▶ **What is required**
Beginning with the line that contains "Click the 'Agregar audio' track button", reproduce every line through the end of the records below exactly, and leave the pictures out.

▶ **Data provided**
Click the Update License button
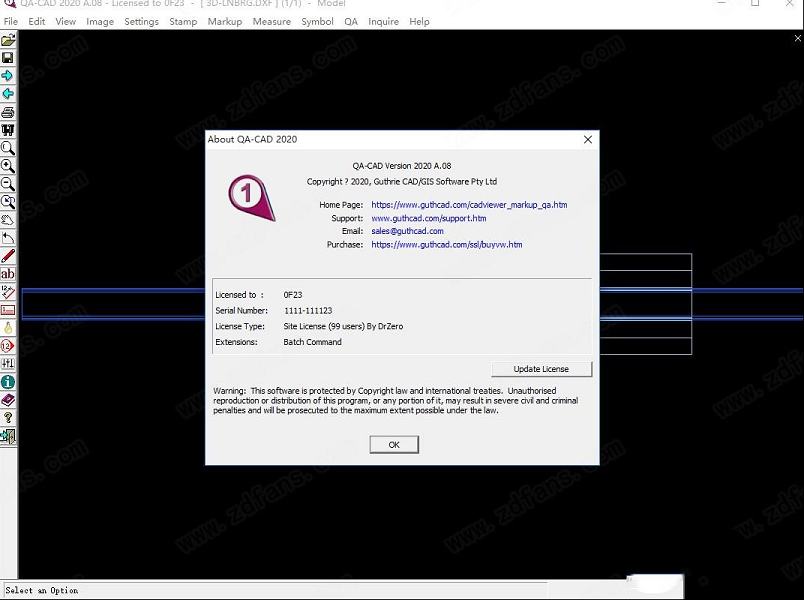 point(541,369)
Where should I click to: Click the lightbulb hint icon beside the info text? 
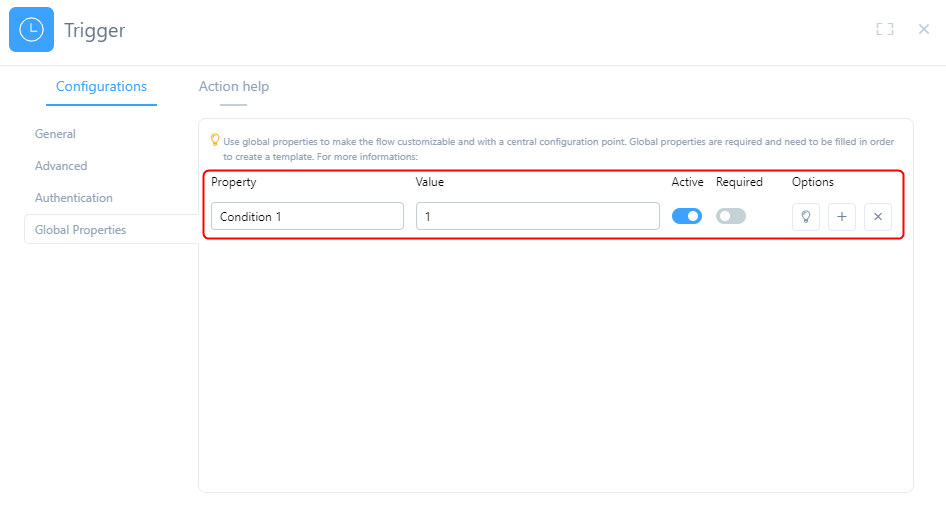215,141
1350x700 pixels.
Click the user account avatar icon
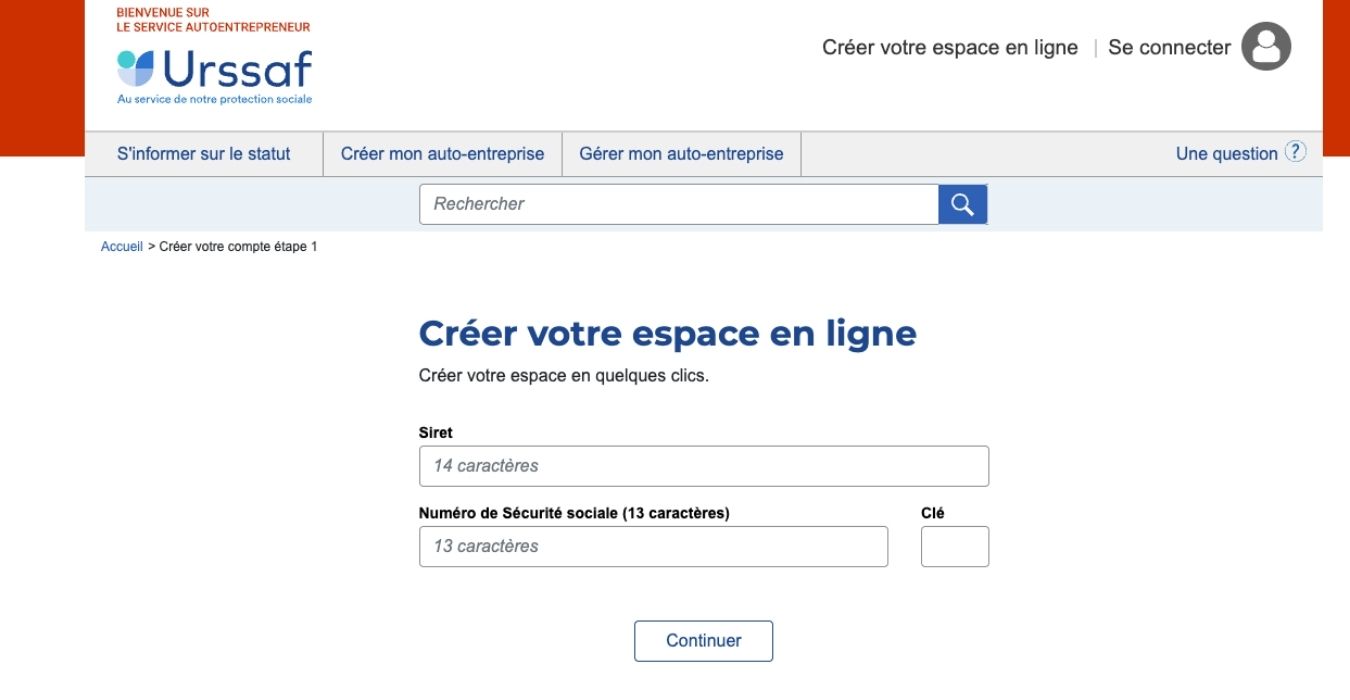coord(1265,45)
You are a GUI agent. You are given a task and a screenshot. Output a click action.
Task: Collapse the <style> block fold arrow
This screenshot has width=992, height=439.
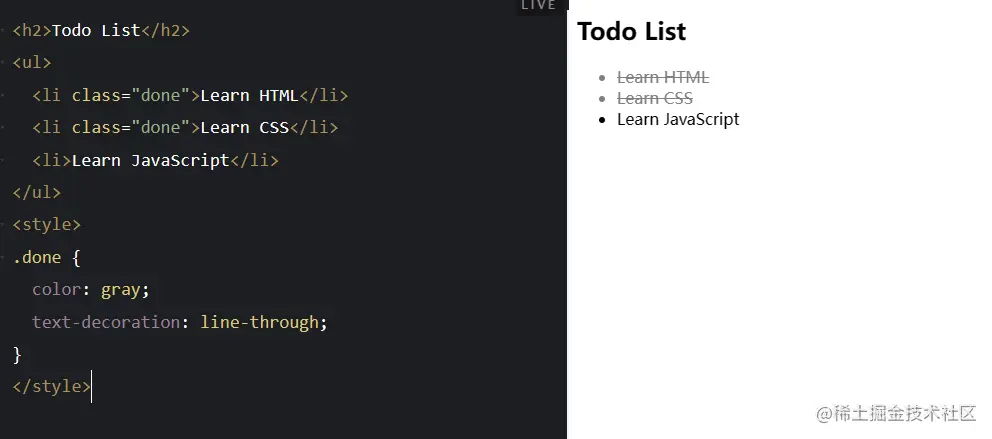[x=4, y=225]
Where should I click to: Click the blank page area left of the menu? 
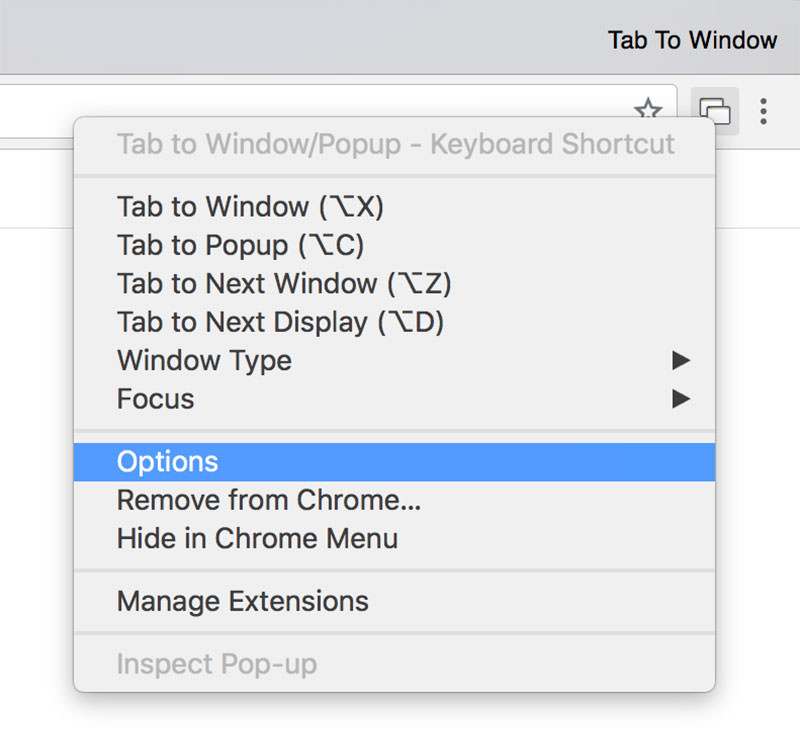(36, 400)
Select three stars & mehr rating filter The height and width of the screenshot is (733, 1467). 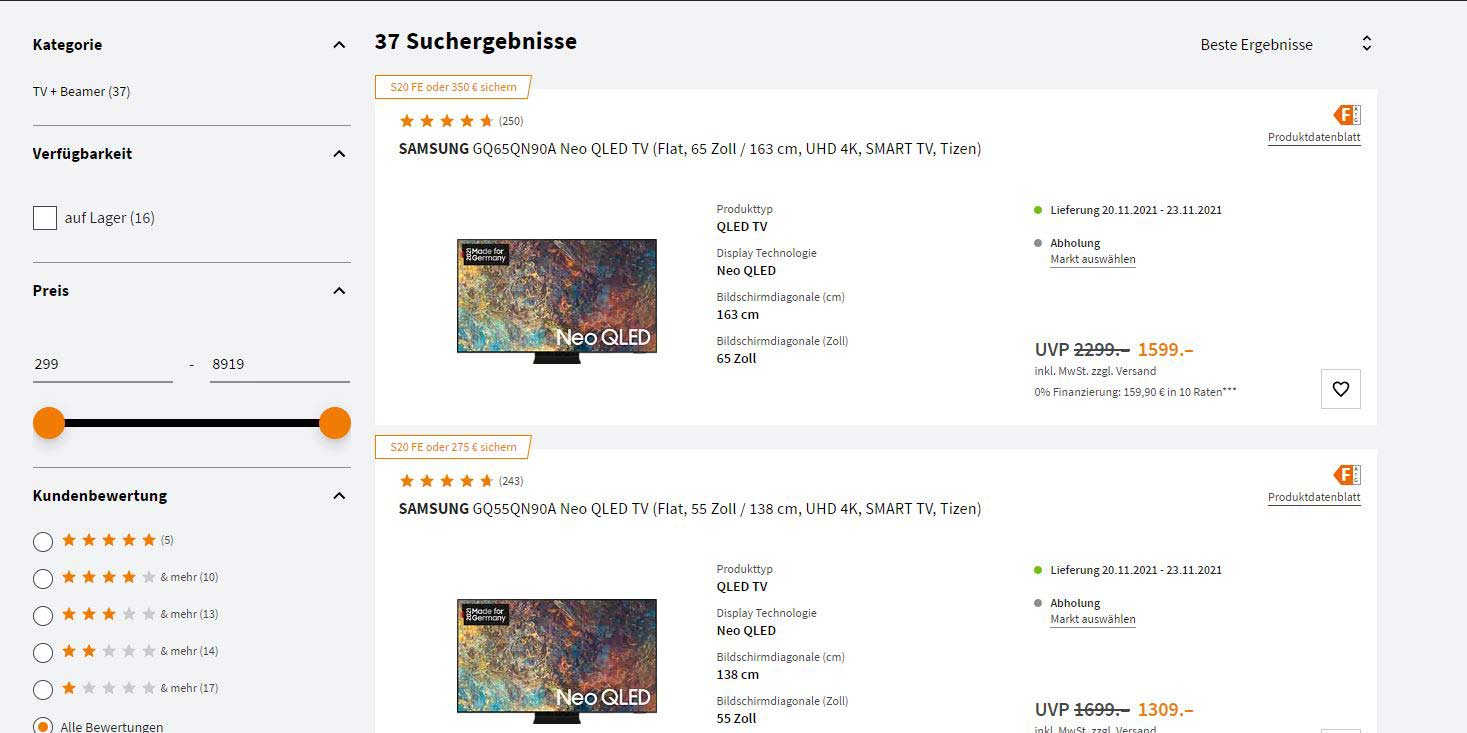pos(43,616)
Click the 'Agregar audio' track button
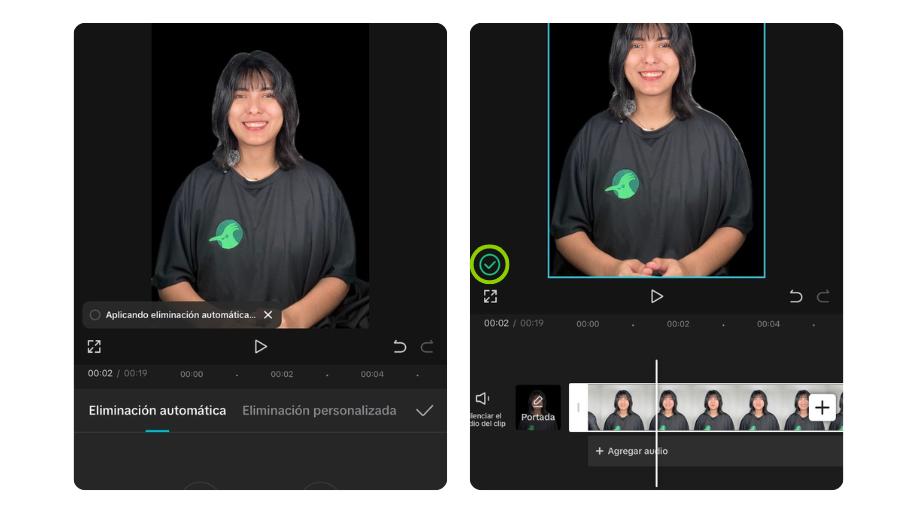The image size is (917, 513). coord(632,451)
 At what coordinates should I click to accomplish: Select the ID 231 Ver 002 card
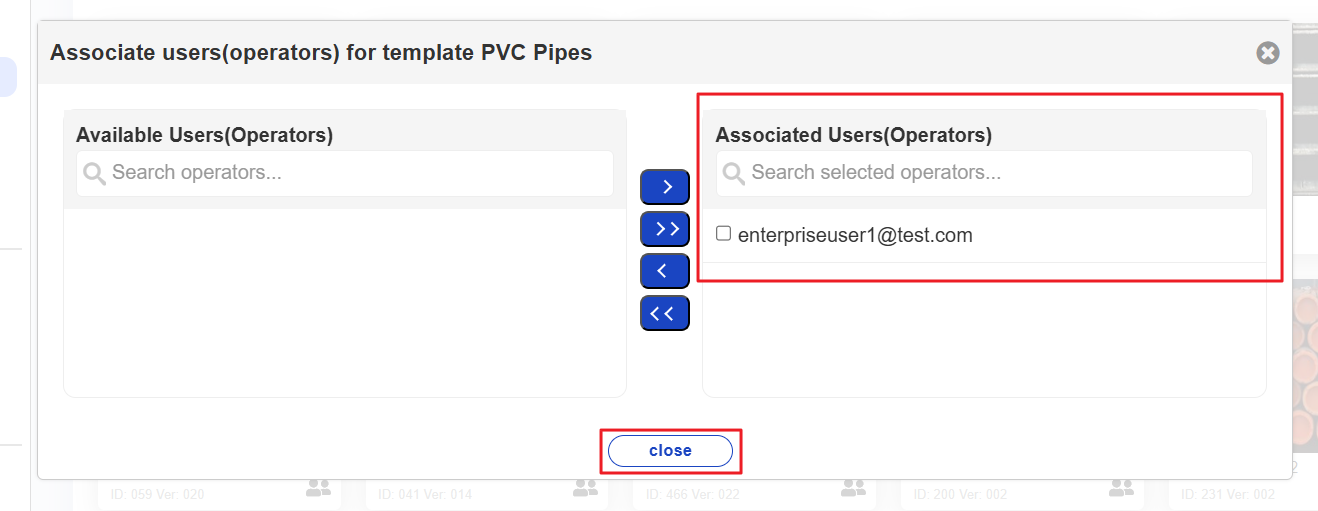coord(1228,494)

▶ **Answer to this problem**
Click the 'Agregar audio' track button
The image size is (917, 513). coord(632,451)
 At what coordinates should I click to accomplish: Select the ID 231 Ver 002 card
coord(1228,494)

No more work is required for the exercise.